For decades, you heard the mantra that “one out of every two marriages ends in divorce,” but that’s no longer true. Divorce has been steadily declining in recent years, except among older couples. Now, the odds of a divorce are down to about 39%.
Why the change?
A lot has to do with the cultural shift brought on by the Millennial generation. They are waiting longer to get married and staying married more often than generations past. They are not as quick to jump into marriage after beginning a new relationship. They also do not wed until they are financially secure. Both halves of the couple usually have their own careers and interests, which may increase their overall satisfaction in life. Plus, the financial security and economic parity between spouses helps them avoid money-centered conflicts later.
What else is changing?
While divorces may be down, the number of prenuptial agreements has steadily increased. Prenuptial agreements provide many advantages for people who have waited longer to get married and have obtained financial security. Prenuptial agreements can help spell-out the financial expectations of each person in the marriage and informs each person in greater detail of the other’s approach to finances. These agreements, if done correctly, can alleviate future financial disputes so that the parties can focus on other important parts of their marriage: each other and any children that they may have.
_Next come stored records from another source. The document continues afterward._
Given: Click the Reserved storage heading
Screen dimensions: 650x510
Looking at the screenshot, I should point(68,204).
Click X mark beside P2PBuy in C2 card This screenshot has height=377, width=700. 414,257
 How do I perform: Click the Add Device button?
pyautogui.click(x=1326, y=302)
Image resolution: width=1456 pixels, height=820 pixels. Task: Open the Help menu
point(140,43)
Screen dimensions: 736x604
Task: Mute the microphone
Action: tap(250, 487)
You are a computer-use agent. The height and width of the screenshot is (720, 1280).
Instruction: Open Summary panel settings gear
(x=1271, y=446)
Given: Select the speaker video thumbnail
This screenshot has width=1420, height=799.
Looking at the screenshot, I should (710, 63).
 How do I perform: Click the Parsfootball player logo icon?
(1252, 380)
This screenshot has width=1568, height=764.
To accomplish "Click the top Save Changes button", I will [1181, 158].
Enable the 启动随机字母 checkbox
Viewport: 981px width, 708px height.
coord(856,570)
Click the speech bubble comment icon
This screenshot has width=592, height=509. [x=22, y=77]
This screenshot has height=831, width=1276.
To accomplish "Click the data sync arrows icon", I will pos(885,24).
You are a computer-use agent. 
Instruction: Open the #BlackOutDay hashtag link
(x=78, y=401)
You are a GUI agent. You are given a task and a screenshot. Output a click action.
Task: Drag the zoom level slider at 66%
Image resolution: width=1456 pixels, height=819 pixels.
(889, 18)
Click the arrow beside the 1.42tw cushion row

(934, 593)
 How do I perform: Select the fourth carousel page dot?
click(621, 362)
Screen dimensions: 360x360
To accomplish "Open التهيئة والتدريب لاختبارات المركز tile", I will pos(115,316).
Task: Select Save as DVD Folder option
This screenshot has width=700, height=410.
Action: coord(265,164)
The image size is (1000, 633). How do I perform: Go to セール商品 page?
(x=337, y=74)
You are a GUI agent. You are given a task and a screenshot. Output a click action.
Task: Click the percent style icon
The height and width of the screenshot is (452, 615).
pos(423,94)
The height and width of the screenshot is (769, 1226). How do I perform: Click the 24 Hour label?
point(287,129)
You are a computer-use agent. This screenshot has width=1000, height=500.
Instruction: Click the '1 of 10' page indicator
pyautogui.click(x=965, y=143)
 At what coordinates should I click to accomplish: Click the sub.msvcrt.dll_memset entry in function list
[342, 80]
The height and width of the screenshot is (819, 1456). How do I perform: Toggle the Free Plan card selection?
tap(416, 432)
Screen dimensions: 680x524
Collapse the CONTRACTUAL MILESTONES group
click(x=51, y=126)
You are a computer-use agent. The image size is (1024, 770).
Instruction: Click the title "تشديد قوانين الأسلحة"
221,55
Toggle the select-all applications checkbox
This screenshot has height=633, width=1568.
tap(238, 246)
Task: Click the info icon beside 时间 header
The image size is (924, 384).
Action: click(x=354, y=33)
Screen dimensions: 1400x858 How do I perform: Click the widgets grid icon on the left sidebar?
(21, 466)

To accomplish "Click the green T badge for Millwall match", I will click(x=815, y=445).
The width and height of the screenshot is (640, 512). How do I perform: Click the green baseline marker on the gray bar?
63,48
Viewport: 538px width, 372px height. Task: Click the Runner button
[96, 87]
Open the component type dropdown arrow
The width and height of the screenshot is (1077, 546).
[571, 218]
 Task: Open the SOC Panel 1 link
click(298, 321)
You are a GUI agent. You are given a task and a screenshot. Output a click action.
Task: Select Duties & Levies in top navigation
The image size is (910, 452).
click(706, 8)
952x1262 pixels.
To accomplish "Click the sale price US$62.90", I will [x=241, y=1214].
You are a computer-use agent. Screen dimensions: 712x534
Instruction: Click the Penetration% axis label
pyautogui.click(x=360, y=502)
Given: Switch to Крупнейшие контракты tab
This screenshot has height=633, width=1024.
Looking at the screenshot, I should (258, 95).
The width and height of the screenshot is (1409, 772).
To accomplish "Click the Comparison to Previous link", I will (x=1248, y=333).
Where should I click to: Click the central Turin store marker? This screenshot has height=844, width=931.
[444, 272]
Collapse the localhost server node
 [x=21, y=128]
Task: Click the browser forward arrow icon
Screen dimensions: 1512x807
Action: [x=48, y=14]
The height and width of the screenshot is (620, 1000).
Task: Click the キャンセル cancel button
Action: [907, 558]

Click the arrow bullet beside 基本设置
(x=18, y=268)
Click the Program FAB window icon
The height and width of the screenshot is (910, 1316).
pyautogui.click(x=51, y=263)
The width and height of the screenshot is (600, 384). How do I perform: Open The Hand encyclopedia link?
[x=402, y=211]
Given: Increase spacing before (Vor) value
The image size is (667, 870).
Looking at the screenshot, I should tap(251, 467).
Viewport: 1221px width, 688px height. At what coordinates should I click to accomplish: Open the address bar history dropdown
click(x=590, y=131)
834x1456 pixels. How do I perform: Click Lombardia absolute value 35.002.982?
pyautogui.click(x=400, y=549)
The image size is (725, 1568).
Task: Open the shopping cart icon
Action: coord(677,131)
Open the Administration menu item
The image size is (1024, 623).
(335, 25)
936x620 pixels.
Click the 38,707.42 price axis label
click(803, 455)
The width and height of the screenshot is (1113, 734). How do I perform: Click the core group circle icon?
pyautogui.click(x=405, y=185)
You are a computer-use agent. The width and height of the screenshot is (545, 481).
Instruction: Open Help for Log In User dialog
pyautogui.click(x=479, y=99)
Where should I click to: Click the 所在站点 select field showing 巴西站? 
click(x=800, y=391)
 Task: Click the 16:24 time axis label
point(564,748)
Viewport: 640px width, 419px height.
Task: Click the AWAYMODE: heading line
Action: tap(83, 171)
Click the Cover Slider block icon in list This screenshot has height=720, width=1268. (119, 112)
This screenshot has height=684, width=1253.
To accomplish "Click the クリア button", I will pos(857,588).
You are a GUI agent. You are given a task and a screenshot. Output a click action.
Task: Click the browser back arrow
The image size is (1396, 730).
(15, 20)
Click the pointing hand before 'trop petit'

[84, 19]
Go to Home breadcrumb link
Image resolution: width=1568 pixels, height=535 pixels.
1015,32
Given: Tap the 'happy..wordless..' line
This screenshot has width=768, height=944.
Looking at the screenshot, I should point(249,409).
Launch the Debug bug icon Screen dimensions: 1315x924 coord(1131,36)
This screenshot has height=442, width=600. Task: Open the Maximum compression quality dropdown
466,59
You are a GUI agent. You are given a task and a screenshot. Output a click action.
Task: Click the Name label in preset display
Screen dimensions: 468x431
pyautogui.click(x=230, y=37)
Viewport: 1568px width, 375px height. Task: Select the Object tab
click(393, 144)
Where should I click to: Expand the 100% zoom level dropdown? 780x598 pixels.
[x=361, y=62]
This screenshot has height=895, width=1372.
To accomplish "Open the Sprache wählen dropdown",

But what if you want to get divorced?
In Wisconsin, you can expect the average cost of a divorce without children to be around $11,300. A divorce with minor children averages $16,900. Both figures are well below the national high ($17,500 and $26,300, respectively). Those figures can be influenced, of course, by a lot of different factors. You and your spouse can lower them significantly just by doing your best to work together for a fair split.
Even though marital splits are less common than they once were, you may take comfort in knowing that one out of every 10 of your fellow Wisconsinites is also divorced. Every marriage is unique — and so is every divorce. Before you make any firm decisions about your next step, it would be wise to learn what you can expect and what legal challenges you may face during the process.